He crumpled the letter in his blackened hand. The bounty hunter’s words, etched across the paper, spoke of failure. More and more, piled on to create a mountain of mistakes and inefficiencies, all laid at his feet like bones in a graveyard.

The accursed “lost prince” evaded Rayghast’s grasp yet again.

Five of his bounty hunters were dead in Cleaving Tides. They’d been charged with capturing the young Nevandian prince, in order to bring him to Dul Tanen. There, Ruenen would face public execution by Rayghast’s own hand. But the hunters had failed. The sixth man in the group succumbed to wounds he’d sustained while on the mission, but not before he’d sent Rayghast the damnable letter.
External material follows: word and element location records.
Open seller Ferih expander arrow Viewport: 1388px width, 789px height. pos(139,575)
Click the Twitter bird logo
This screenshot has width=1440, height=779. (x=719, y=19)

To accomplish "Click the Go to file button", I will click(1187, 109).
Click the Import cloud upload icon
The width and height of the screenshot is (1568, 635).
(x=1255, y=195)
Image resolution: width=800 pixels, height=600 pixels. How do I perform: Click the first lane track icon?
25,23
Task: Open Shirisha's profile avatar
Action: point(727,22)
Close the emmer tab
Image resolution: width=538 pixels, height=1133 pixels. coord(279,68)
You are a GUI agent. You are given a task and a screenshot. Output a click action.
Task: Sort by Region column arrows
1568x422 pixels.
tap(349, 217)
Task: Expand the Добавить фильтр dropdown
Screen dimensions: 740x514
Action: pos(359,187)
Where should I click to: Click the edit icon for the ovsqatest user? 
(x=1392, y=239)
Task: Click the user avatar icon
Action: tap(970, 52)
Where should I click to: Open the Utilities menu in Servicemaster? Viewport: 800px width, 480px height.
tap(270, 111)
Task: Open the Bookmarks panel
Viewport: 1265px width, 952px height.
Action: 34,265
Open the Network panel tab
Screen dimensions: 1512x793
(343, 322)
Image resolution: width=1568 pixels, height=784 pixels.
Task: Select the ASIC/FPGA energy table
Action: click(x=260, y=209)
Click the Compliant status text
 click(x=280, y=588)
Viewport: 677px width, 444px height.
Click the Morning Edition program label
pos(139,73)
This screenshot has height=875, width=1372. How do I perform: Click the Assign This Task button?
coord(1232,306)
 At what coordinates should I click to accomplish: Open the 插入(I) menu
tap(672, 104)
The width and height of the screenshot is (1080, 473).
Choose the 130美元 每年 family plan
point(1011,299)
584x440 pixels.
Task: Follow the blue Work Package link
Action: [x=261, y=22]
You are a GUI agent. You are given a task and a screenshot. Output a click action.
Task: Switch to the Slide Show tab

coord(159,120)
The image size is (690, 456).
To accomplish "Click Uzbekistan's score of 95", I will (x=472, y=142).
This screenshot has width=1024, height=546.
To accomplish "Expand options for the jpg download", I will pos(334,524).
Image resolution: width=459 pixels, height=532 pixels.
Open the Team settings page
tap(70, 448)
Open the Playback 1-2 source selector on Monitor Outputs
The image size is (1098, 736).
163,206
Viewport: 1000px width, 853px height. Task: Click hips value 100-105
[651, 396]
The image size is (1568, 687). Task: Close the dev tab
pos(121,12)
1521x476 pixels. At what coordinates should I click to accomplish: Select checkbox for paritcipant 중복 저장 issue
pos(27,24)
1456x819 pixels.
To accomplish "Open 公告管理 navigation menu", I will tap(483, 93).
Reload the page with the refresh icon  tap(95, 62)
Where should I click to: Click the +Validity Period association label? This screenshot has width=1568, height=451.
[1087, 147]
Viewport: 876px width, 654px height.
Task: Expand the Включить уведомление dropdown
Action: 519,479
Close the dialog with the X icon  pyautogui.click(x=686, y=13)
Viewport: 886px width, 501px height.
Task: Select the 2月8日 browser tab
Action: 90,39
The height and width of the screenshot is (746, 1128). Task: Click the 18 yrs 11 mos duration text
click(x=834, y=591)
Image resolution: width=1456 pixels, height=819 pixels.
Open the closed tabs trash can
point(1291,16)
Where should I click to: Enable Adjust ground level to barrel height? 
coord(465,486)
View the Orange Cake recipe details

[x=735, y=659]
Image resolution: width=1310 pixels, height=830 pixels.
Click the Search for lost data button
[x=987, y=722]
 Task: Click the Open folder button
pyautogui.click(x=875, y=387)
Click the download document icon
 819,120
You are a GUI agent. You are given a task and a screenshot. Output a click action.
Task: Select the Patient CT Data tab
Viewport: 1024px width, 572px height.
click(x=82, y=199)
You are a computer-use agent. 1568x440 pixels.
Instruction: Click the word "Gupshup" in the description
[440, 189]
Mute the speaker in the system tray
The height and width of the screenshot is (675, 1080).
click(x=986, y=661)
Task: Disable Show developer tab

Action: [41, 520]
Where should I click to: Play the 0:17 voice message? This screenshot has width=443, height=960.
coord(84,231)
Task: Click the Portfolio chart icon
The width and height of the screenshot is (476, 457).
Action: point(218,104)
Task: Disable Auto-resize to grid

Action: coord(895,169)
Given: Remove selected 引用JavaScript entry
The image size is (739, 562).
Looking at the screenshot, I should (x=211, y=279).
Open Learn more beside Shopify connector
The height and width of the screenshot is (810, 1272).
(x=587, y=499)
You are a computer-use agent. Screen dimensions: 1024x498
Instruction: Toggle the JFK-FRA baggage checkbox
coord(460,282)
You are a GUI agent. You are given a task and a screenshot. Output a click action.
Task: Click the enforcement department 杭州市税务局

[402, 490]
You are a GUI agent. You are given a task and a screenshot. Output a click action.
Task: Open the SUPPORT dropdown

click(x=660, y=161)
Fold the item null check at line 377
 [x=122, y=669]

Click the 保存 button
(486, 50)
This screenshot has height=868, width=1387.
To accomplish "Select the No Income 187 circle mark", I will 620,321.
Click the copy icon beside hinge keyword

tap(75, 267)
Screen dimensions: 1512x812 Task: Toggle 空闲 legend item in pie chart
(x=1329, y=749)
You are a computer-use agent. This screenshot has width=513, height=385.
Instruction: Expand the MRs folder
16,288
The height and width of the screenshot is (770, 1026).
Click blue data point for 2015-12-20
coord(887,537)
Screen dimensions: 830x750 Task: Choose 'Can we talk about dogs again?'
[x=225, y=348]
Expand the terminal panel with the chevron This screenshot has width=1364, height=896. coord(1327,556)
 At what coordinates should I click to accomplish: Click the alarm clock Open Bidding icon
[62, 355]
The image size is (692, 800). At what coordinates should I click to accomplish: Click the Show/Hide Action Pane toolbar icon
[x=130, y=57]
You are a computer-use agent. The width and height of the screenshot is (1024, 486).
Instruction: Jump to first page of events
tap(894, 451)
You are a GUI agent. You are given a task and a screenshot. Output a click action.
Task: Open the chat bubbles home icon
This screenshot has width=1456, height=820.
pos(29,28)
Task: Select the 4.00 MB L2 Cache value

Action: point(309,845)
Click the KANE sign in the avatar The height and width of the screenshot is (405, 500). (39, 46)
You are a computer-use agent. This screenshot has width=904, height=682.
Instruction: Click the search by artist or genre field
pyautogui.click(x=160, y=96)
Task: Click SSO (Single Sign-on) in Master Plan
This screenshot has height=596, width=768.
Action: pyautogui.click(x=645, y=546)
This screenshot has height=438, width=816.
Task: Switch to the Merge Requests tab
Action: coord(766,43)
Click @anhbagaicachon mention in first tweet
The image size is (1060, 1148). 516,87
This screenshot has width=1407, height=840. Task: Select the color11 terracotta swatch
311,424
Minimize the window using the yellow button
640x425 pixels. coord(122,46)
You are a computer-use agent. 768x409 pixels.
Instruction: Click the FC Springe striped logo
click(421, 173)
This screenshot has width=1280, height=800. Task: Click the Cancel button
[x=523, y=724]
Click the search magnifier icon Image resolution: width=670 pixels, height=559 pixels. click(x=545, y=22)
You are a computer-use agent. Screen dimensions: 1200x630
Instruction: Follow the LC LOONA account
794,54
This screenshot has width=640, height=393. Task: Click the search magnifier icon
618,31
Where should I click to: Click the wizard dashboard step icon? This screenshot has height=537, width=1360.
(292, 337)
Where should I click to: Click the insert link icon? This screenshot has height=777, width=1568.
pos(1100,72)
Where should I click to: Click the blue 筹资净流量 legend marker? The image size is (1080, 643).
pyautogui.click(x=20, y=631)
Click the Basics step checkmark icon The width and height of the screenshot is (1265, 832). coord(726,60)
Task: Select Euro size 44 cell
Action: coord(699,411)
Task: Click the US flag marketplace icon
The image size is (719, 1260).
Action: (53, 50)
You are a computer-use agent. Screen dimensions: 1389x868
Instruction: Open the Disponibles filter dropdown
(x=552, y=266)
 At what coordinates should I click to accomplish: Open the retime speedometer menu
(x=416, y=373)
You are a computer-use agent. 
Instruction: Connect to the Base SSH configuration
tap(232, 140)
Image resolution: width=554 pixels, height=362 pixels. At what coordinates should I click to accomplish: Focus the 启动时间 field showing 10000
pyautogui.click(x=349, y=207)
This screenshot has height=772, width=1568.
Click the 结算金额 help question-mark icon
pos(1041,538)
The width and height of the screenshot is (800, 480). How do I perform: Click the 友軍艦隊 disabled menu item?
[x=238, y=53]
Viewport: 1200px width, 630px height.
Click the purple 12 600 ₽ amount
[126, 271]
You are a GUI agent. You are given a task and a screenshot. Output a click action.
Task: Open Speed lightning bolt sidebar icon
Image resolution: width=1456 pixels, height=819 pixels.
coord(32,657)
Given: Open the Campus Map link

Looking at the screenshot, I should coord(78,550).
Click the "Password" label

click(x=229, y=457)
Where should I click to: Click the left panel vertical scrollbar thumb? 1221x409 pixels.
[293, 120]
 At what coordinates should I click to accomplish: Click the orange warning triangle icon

The King of Tacorn used to have control over his emotions, but the iron cage around them grew brittle, the bars bent and crumbled.

Someone had to pay. But all those responsible for the failures were already dead. Rayghast had to make do with substitutes.

Magic roared in his brain and rushed through his veins. Feral darkness rippled under his muscles. A pounding pushed against his ear drums, throbbing in time with the beat of the organ in his chest. Rayghast tossed the bounty hunter’s letter into the pool of blood at his feet. He rolled his shoulders back. Flexed his fingers. Cracked his neck from side to side.

There were two Nevandian knights, fifteen thieves and criminals, and two traitors to the crown in the dungeons below the fortress of Dul Tanen. Rayghast had come down to the dank, filthy cells because he needed to touch something, kill something. Watch as dark magic consumed and ruined.

The first thief had already been disposed of. His limp body lay on the floor of the cell in a contorted position, eyes wide open from the fear and pain. Blood leaked from his many stab wounds into a large puddle where the bounty hunter’s letter now disintegrated.

The second thief was chained to the wall, and still very much alive. He struggled, howled, and begged as Rayghast approached.

“Please, Your Grace, my family is starving—”

Rayghast’s fingers twitched. The magic urged. He stabbed the thief through the gut with a dagger. Warm blood poured down Rayghast’s arm. The thief emitted an inhuman, pained shriek into Rayghast’s ear. The King of Tacorn shoved his other hand into the wound. Magic spilled out of his fingers in smokey tendrils as he injected its necrotic darkness into the thief’s body. Rayghast inhaled the acrid smell of blood, sulfur, and charred flesh. Blackness spread through the thief’s insides, infesting his organs, across his torso, up his neck—

Footsteps echoed in the stairwell.

Rayghast sucked the darkness back inside himself as the thief’s body burst into black flames, covering the signs of magic. By the time Cronhold and his page appeared at the cell door, the man’s body was charred and destroyed beyond recognition.

“Your Grace?” Cronhold asked, winded from the descent into the dungeons beneath the Dul Tanen fortress. The wizened and hunched old councilman leaned his full weight on the page, who’d turned a sickly shade of green at the sight of the two bodies and Rayghast’s bloody arms. The boy’s legs shook. “Lord Silex is here to see you.”

Rayghast didn’t bother with a rag. He exited the dungeon with his arms still covered in fresh blood.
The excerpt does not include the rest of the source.